GMing God Robin Laws speaks great truths
Dec. 20th, 2004 03:31 pm![[personal profile]](https://www.dreamwidth.org/img/silk/identity/user.png)
Robin Laws (robin_d_laws) is a GMing God. I've said it before, and will undoubtedly say it many times in the future. He has a gift for clarifying GMing concepts that I know and practice, but can't articulate.
Head over to this week's Page XX for a wonderful article on the impact of randomness on storytelling. The telling quote: "Failure is usually boring. It is the credible but unrealized threat of failure that is interesting."
I know, I know, I still haven't spilled about GenCon SoCal... all in time, I hope.
Failure vs.

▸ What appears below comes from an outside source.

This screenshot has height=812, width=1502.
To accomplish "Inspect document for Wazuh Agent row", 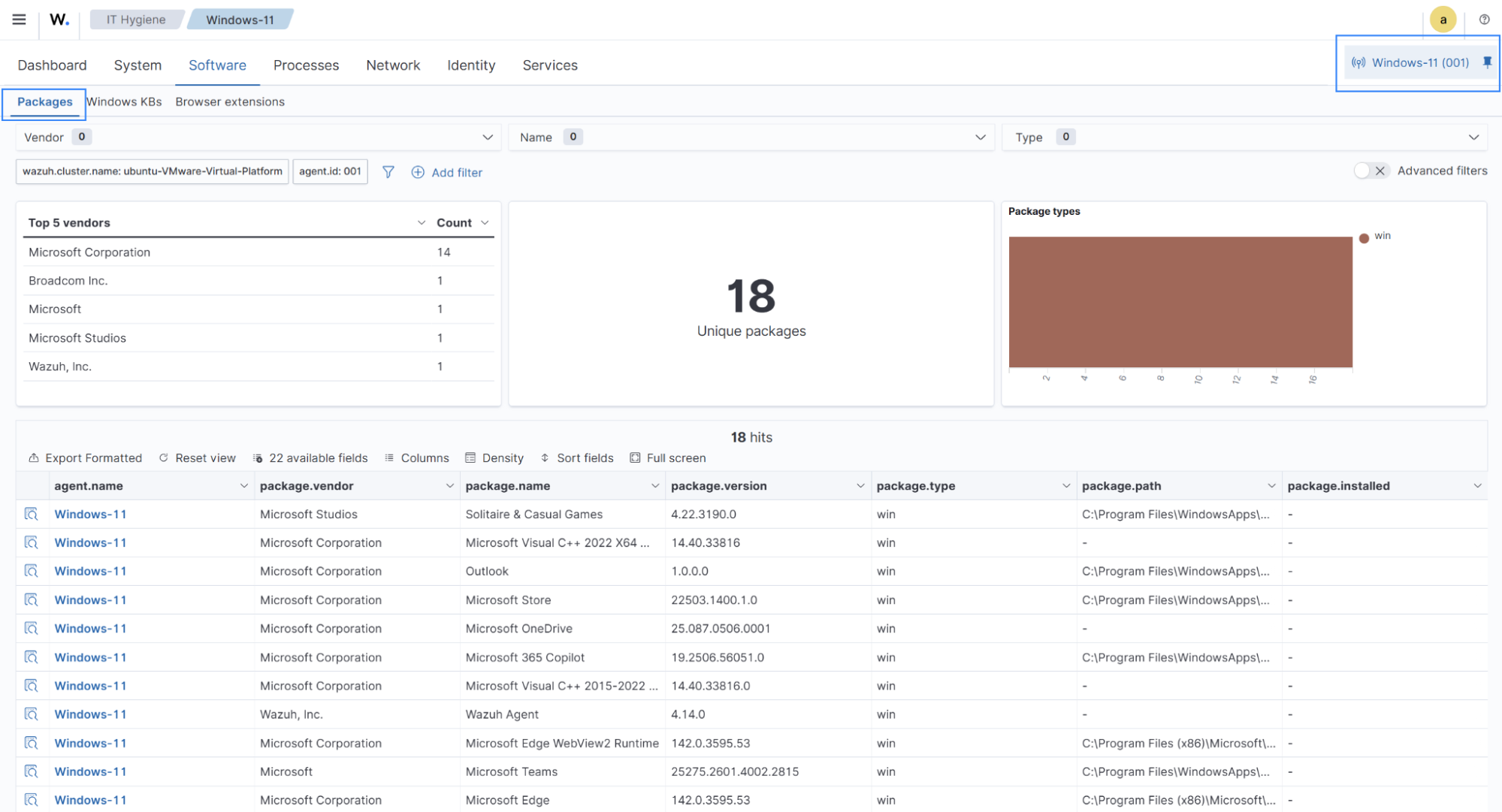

Disempowering Players
Date: 2004-12-20 10:08 pm (UTC)I could, for instance, make the counter-statement that success is usually boring. In fact, one of the hard rules in Jack Bickham's "Scene and Structure" is to never let a scene end in unconditional success -- quote: "Every scene must end in disaster." Or, more generally, a conflict must continuously escalate throughout the story, and the hero getting exactly what he or she wants ends the story quicker than anything else. What you get with constant, unmitigated success is at best a Mary-Sue-style wish fulfillment fantasy. (An aside: In my opinion, Bickham's approach is a bit too formulaic, and ought to be taken with a liberal helping of salt, but the general ideas are still applicable.)
Obviously, Robin to some extent alludes to that when he talks about reversals, but the point is that what you want avoid are boring failures, whiffs, null effects, not failures as such. The example combat in Theatrix, which is as cinematic as its gets -- even if it is brimming with cliches that no TV producer would dare trot out -- is chock-full of interesting failures. Each of them either furthers the microplot of the scene or contributes to characterization. Which is not surprising, since in Theatrix success and failure is a function of roleplaying and the requirements of the plot, but it is still a good counterexample.
The underlying problem that Robin addresses is a bit more complicated, I think.
First of all, there is the issue of player disempowerment. 90% of all modern roleplaying games focus their rules on disempowering characters. For example, I have sometimes joked that D&D feats were designed by somebody who didn't get Feng Shui schticks -- they are a tool for player disempowerment, not empowerment: by the simple presence of, say, a "hamstring" feat you automatically ban everybody who doesn't have it from hamstringing an opponent. (It is somewhat unfair to single out D&D here when most games do similar things, but it is probably the most familiar example.) Similarly, there is the popular habit of, come hell or high water, starting the characters at a ridiculous level of incompetence. The equivalent of first-level characters on TV would almost invariably be comic relief figures (e.g., Xander in the early seasons of Buffy). In this context, where failures have been stripped of most of their dramatic potential, they reinforce the notion of how little you can do instead of providing tools for characterization and plot development.
Second, there is the risk of the dice becoming a substitute for the action. In standard beer & pretzel roleplaying, you describe your intent, roll the dice, and the GM describes the result of the action. The only thing that the player is really contributing is the statement of intent and the roll of the dice. Assuming that the dice are a reasonably random device, the player could just as well pass that task off to the GM, without endangering the chance of success. But absent any other possibility of influencing the actual result, the die roll becomes a symbolic representation of the action -- which is where elaborate dice rituals and similar superstitions come from.
The problem here is that in a vain attempt to empower the players, GMs often let them roll dice to simulate character activity even when there is no bloody need in hell to do so. Whether it's a barrage of perception rolls ("everybody make a Spot/IQ/whatever roll, please") or letting the player roll the dice to open a bog-standard lock (because otherwise the GM would just tell the player that he or she manages to do it, taking away any sense of "doing"), not only does the group spend too much time on "garbage time activities", but it creates pointless frustration whenever such a gratuitous garbage time task fails.
To have true player empowerment, they must have either (1) meaningful decision points or (2) narrative power over events. Which in most roleplaying games is provided by either (a) round-based action scenes, (b) dialog scenes or (c) off-screen character creation/advancement/equipment. Interestingly enough, some of the bestselling roleplaying products these days emphasize (c),
instead of (a), (b), or using the (d) "none/all of the above" option.